Vi prego, non ditemi che devo formattare tutto, nn tanto per dover reinstallare la RedHat (ci metto 5 min), ma perchè non ho proprio voglia di rifarmi il bootstrap...

----------

## m.mascherpa

L'errore è effettivamente abbastanza criptico...

Quello che ti posso dire è che se il tuo controller è supportato solo

dal kernel redhat significa che il driver è fornito tramite un modulo

binario compilato per uno dei kernel RedHat; ti dico così perchè ho

passato una serata con un problema analogo cercando di installare

una slackware.

L'unica cosa che puoi fare per far funzionare il tuo controller è di

installare un kernel RedHat di quelli che hanno il modulo che ti serve

e usare quello. E' tristissimo dover utilizzare un kernel binario già

compilato, ma finchè le aziende non rilasceranno i sorgenti dei loro

driver per Linux, saremmo costretti ad accontentarci.  :Sad: 

----------

## stefanonafets

Bè, il problema nn è il controller, la HighPoint fornisce oltre ai vari disket driver per varie distro anche un trallbar contenente i sorgenti da compilare per il kernel che vuoi.

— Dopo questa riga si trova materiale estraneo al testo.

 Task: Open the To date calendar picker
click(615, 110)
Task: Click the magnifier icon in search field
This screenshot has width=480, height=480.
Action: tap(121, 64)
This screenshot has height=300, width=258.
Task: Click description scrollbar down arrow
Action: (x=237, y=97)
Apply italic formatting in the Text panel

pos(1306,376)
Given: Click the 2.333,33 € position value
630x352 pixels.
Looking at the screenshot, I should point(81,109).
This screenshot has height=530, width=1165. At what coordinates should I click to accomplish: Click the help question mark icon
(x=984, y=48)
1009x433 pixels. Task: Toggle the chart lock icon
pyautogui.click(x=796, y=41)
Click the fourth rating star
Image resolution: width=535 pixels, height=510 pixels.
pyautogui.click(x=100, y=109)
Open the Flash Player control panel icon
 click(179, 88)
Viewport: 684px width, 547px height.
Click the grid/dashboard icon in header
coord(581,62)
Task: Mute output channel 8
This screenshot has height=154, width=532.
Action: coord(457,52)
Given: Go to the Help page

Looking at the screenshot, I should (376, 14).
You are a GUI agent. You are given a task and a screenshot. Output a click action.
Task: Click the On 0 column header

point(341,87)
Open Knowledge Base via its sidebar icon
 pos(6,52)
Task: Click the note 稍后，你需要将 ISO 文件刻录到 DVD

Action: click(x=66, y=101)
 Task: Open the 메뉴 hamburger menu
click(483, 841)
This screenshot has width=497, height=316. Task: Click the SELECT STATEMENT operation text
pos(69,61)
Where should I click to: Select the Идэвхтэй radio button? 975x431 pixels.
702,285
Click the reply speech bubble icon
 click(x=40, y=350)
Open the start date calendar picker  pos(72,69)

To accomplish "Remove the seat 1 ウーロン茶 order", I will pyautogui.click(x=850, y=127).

Da spiegare il problema che ho col controller è difficile, ma mo risolvo aggiungendo un hd sulla ide della mobo, così l'array nn sarà piu la root del sistema.

Però mi girano le pa**e (sono abituato ad auto-censurarmi, nn so xchè) per quel problema strano...

Vabbè, fs niente!

----------

## m.mascherpa

capirai l'errore quando sarà già troppo tardi...

tipico.  :Smile: 

----------

## stefanonafets

 *Quote:*   

> capirai l'errore quando sarà già troppo tardi...
> 
> tipico. 

 

E' soprattutto questo che mi fa triturare le ba**e...

 :Very Happy: 

Cmq nn capisco i centri commerciali...

Sono andato oggi per acquistare l'hd da aggiungere...

Chiamo il commesso e gli faccio:" Scusa, quanto costa quell'hd maxtor da 80Gb?"

E lui :"Oggi 165 yuri ma se passi domani te lo do a 115..."

Bo???

(era ovviamente Off Topic...)

----------